MILLINOCKET, MAINE—The name Millinocket comes from the Abenaki Indian expression for the "many islands," a fitting description of the region near the geographic center of th e state. It was the thousands of acres of timberland and the rivers, on which logs could be floated, that attracted the paper makers a century ago. But mention Millinocket in New England, and it's never clear if you're speaking about the town itself or its old industrial anchor, the Katahdin paper mill, once the world's largest paper producing facility. In fact, there was a time when most phone books on the East Coast came from the Millinocket mill.
The mill no longer holds that title, but its No. 11 machine still spins out more than a thousand miles of paper a day in rolls wider than a two-lane road, mostly for glossy circulars and magazines (including in the past U.S. News). That's more than enough to paper a highway from Boston to Chicago. It has been a mild summer and a relatively good one for making paper, with orders for the high-quality "supercalendared" stock flowing in. But the mill and the town are facing a hard winter. The abrupt jump in fuel oil prices has made paper production dauntingly expensive, perhaps too expensive to keep the mill going, while the soaring cost of home heating oil has made living here equally challenging for anxious millworkers and other residents.
Sitting in a conference room in the mill's ivy-covered, brick administrative building, located at one end of the town's main street, mill manager Serge Sorokin outlines the problem on a whiteboard. "This is what oil prices means for Millinocket," he says, writing with a red felt marker. "We use about 400,000 barrels of fuel oil per year, and 18 months ago, we bought it at around $40 per barrel." He writes the numbers on the board. "Now, the price per barrel is $110." Sorokin, who studied paper engineering at the State University of New York College of Environmental Science and Forestry, does the arithmetic and underlines the corporate bottom line: The annual cost of making paper went up here by $28 million.
But the bottom line that matters most here is that the mill could close within weeks, unless the company, Maine's governor, and its congressional delegation are able to find funding to help keep No. 11 rolling. Already, paper orders have dropped off because of the possible closing, and there is talk that skittish national retailers dropped plans to occupy some of the vacant space in the town's commercial strip. The company scraped together enough orders to keep the mill running through the end of August.
A sister mill in East Millinocket long ago supplemented its oil boiler with a biomass burner, which uses treetops and boughs as fuel.
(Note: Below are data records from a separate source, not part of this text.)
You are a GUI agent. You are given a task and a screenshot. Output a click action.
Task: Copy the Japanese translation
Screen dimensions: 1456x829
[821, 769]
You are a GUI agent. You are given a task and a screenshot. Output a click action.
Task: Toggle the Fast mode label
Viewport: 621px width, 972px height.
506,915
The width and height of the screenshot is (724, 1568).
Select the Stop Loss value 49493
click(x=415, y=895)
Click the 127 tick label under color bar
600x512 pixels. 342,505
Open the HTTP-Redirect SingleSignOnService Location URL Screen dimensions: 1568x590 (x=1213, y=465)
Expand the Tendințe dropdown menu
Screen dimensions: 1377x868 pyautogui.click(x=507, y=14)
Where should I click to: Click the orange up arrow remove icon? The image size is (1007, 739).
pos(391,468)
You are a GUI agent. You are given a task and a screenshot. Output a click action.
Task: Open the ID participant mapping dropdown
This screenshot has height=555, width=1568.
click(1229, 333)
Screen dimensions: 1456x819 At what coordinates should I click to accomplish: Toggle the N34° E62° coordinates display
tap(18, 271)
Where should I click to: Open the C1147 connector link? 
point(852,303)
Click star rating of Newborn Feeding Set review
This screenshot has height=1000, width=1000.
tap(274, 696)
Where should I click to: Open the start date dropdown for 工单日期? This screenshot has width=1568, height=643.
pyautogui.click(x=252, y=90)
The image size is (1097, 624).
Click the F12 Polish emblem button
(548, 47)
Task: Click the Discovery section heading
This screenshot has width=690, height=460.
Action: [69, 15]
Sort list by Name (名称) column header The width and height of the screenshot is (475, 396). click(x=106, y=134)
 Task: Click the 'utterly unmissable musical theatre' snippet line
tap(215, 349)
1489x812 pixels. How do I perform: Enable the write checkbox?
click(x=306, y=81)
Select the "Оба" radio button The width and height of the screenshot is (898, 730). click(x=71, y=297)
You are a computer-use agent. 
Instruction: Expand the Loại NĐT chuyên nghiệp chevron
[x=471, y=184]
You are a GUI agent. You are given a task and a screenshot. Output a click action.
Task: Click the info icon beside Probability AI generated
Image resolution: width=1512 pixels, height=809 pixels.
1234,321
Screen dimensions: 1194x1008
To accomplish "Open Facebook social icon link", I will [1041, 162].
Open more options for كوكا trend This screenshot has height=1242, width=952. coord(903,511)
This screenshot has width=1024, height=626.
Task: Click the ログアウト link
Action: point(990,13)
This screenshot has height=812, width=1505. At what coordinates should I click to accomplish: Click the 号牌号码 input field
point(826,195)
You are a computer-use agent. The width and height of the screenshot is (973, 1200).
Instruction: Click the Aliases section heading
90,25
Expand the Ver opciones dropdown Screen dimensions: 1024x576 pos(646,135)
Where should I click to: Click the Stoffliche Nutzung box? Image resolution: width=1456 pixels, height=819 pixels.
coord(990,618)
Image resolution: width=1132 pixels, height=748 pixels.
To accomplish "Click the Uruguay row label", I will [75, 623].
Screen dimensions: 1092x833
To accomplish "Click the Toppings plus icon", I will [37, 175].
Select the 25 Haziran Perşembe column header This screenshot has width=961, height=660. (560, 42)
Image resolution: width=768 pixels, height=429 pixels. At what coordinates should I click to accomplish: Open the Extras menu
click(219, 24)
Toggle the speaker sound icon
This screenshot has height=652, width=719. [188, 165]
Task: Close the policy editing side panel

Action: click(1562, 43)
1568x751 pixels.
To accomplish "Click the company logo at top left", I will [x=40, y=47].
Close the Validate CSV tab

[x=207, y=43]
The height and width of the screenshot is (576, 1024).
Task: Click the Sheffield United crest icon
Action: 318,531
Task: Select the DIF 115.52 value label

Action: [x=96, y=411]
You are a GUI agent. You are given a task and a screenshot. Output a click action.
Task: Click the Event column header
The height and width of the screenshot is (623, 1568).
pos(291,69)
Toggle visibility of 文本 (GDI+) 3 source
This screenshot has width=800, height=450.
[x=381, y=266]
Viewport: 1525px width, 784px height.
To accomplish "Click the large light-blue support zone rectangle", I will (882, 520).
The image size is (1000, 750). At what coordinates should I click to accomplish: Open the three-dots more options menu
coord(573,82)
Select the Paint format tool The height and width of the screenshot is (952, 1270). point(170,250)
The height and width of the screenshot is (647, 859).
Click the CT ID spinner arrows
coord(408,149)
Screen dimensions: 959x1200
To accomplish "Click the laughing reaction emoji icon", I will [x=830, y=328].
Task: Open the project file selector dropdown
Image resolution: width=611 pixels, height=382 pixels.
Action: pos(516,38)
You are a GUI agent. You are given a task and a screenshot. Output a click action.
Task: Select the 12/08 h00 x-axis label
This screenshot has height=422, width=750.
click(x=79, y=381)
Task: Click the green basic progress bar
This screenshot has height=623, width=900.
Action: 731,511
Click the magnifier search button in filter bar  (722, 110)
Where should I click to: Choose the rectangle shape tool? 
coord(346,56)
Normally, those cuttings are left on the ground when the timber is cleared. Not only does the sister mill still churn out phone-book paper, but it also produces more power from the biomass boiler than it can use, pumping some of the energy back into the power grid. For years, there's been talk of similarly adapting the Katahdin mill, but installation and retrofitting the existing equipment would cost millions of dollars and take time. "Biomass is an attractive option, but it's hard to see how we can get there from here," says Bill Manzer, a senior vice president at the Toronto-based Fraser Paper, which operates both facilities.
Social costs. Michael Michaud's first job in 1973 was driving a truck for the East Millinocket Mill. His father worked there for 40 years, his grandfather for 45. Now a Democratic congressman for Maine's Second District, he is working to find emergency funding to help keep the Katahdin mill open, to provide home heating oil assistance to low-income residents, and to help with the often overlooked social costs that come with layoffs. "When these things happen, there's an increase in alcohol and drug use, domestic violence, a loss of retirement savings, and higher healthcare costs that often get overlooked by people in Washington who may see more drilling for domestic oil as the catch-all solution," he says. Since he left the mill to run for Congress in 2002 (after serving part time in the state Legislature), he's still on the books as an employee on unpaid leave. "You want to be optimistic and give people hope," he says, "but it can't be false hope either."
Budgets are tight in Augusta, the state capital, and in Washington. While the congressional delegation will probably get the low-income assistance, it's unlikely it will be able to do much to rescue the mill. Besides, some argue that it's not the government's responsibility to bail out companies that, when prices were low, didn't modernize their machinery and diversify their energy sources. In the meantime, paper production shifted from American timberland to Asia.
Corrected on 8/6/08: An earlier version of this story incorrectly identified a type of paper produced by the Katahdin paper mill. It is supercalendered paper.